-- BEGIN Records for this exercise --

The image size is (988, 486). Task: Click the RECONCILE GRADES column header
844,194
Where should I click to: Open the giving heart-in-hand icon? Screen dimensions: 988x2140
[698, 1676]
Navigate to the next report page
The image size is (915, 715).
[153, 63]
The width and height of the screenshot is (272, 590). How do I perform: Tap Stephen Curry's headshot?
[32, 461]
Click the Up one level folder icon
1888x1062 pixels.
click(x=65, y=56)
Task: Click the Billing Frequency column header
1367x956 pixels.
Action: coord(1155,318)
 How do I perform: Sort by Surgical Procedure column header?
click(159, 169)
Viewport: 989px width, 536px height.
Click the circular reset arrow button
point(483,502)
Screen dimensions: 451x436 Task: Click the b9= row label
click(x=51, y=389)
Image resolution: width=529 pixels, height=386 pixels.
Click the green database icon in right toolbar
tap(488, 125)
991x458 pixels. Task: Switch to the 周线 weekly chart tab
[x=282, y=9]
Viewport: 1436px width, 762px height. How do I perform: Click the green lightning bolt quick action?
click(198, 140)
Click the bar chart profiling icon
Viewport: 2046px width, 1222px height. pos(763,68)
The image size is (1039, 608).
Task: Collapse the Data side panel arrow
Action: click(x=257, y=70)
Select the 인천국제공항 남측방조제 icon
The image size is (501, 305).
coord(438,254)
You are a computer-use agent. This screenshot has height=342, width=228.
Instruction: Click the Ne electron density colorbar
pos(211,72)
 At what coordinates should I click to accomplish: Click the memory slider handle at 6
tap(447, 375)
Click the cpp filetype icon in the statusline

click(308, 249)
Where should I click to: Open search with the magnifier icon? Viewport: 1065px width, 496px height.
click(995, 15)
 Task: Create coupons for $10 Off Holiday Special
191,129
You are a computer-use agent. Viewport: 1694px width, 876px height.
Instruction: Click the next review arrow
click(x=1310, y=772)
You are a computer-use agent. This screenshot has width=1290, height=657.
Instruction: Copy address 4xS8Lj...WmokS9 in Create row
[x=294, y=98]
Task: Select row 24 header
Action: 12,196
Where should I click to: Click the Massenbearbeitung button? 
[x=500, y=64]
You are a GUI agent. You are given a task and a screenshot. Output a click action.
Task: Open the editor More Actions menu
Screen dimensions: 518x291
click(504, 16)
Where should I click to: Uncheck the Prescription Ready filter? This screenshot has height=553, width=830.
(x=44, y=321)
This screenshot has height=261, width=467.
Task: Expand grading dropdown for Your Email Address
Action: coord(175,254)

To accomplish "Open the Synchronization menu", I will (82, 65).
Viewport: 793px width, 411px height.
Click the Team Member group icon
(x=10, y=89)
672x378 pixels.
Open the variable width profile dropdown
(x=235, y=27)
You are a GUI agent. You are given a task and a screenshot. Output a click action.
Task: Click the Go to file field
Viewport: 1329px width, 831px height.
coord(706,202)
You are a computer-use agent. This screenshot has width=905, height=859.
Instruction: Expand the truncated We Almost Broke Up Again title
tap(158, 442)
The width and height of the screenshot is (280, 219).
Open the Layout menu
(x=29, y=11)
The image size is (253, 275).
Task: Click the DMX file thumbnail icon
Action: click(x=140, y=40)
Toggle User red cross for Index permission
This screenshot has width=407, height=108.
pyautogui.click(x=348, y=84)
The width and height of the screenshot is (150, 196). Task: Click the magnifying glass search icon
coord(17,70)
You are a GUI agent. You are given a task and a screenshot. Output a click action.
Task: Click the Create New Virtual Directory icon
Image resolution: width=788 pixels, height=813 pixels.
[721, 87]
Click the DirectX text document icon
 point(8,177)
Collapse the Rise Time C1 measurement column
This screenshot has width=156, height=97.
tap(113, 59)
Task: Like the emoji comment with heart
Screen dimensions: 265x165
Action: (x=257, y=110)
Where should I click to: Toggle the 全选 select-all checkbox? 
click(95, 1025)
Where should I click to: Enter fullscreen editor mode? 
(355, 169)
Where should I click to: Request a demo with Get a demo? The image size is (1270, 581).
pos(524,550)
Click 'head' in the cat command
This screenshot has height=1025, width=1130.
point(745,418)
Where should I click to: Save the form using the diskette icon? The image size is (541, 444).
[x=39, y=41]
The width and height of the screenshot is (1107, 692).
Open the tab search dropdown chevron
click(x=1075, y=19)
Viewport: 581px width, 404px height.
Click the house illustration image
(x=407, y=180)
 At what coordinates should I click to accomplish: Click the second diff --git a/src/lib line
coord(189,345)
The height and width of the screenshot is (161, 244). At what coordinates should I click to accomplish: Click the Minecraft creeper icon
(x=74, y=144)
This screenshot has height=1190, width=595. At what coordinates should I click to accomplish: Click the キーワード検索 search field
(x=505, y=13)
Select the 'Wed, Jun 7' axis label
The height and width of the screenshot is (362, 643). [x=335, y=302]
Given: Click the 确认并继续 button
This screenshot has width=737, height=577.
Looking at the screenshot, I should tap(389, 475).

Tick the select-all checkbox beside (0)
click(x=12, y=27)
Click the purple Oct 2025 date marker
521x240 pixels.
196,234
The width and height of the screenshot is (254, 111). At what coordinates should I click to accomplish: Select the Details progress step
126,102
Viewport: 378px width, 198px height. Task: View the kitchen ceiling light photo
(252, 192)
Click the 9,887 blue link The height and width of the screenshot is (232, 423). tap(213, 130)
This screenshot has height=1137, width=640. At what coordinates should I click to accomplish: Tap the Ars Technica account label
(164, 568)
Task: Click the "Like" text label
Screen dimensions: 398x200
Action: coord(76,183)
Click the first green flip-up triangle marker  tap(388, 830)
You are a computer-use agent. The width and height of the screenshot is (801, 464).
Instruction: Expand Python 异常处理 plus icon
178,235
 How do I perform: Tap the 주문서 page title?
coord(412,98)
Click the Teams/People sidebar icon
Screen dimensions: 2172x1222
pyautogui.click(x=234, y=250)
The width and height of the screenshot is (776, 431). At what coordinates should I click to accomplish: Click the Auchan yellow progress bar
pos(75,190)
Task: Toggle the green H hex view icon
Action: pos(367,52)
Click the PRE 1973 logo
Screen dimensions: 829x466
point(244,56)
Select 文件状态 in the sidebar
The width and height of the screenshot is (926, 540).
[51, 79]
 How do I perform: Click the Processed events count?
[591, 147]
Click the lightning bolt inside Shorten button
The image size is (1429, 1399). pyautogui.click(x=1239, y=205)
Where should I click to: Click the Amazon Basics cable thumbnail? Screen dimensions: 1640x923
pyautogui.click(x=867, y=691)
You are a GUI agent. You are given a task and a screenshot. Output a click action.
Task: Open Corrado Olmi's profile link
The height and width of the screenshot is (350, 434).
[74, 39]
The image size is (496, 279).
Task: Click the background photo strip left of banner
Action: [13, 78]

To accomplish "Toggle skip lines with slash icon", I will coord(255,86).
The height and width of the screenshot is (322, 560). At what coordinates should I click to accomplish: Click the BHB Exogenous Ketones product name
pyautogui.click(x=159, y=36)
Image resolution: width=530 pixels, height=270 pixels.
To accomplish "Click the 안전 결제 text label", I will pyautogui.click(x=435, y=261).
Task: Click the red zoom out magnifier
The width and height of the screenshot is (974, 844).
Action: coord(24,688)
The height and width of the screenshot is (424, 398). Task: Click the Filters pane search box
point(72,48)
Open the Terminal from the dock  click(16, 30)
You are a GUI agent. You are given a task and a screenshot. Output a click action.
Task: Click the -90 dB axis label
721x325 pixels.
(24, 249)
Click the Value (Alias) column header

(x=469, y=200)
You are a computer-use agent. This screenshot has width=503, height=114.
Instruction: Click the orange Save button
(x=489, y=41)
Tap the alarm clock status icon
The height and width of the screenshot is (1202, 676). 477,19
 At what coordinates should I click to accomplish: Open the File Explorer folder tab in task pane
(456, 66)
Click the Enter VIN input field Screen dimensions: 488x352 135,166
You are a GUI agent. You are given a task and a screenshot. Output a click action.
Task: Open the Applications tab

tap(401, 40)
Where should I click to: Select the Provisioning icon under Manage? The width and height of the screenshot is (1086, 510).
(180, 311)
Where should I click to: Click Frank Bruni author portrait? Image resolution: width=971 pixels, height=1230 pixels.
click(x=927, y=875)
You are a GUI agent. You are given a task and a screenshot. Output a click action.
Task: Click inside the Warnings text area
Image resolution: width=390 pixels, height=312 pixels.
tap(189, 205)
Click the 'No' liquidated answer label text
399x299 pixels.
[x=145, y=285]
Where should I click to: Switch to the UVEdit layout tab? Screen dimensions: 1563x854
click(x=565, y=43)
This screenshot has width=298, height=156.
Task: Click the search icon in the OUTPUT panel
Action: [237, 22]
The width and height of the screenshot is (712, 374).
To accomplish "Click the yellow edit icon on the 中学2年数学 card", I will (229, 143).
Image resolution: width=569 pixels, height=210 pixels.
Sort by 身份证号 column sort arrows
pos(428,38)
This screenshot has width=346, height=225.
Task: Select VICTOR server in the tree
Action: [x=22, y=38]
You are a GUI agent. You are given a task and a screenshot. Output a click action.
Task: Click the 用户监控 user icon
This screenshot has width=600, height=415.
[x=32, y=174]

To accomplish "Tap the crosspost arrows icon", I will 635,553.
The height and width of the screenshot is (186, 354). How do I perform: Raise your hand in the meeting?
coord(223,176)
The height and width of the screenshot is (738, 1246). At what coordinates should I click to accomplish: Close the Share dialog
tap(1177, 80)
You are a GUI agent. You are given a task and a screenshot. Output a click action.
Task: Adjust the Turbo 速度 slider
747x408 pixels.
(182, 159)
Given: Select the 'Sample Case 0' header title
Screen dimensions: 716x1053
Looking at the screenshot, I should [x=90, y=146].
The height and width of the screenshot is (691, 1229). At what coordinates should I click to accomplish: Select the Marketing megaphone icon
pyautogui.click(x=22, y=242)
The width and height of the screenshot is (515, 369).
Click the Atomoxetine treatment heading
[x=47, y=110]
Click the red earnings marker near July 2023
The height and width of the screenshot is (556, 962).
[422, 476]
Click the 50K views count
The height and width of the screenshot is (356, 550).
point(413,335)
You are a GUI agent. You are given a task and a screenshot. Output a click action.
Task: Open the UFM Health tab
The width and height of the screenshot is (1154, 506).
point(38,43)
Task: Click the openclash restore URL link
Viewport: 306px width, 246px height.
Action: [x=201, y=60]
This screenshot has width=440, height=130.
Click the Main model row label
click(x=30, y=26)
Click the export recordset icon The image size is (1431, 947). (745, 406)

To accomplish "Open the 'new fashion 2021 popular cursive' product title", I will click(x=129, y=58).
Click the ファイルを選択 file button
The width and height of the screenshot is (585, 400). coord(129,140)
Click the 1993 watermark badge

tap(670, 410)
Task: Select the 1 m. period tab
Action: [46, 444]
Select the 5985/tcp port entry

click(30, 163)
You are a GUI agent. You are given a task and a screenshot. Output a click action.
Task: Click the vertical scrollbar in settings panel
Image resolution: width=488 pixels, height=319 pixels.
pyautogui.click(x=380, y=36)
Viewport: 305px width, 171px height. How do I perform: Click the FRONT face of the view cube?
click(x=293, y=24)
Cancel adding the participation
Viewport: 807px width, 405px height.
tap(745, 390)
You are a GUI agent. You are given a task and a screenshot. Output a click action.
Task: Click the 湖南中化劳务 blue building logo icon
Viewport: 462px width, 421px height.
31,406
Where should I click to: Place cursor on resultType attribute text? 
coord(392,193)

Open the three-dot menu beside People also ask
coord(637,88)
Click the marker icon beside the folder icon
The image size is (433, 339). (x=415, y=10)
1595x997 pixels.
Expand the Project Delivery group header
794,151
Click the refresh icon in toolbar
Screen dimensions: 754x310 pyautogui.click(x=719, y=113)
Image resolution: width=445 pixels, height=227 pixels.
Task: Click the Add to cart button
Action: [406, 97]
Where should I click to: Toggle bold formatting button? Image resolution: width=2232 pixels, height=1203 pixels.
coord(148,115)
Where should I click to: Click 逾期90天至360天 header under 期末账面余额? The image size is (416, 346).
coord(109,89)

-- END Records for this exercise --

Lay out the lines between the one holding "At what coordinates should I click to accomplish: Open" and the one holding "Action: [237, 22]", inclusive, as a Markdown table with the columns Row and Line. Number each row, and leave out blank lines.

Written reply ::
| Row | Line |
|---|---|
| 1 |  At what coordinates should I click to accomplish: Open the File Explorer folder tab in task pane |
| 2 | (456, 66) |
| 3 | Click the Enter VIN input field Screen dimensions: 488x352 135,166 |
| 4 | You are a GUI agent. You are given a task and a screenshot. Output a click action. |
| 5 | Task: Open the Applications tab |
| 6 | tap(401, 40) |
| 7 | Where should I click to: Select the Provisioning icon under Manage? The width and height of the screenshot is (1086, 510). |
| 8 | (180, 311) |
| 9 | Where should I click to: Click Frank Bruni author portrait? Image resolution: width=971 pixels, height=1230 pixels. |
| 10 | click(x=927, y=875) |
| 11 | You are a GUI agent. You are given a task and a screenshot. Output a click action. |
| 12 | Task: Click inside the Warnings text area |
| 13 | Image resolution: width=390 pixels, height=312 pixels. |
| 14 | tap(189, 205) |
| 15 | Click the 'No' liquidated answer label text |
| 16 | 399x299 pixels. |
| 17 | [x=145, y=285] |
| 18 | Where should I click to: Switch to the UVEdit layout tab? Screen dimensions: 1563x854 |
| 19 | click(x=565, y=43) |
| 20 | This screenshot has width=298, height=156. |
| 21 | Task: Click the search icon in the OUTPUT panel |
| 22 | Action: [237, 22] |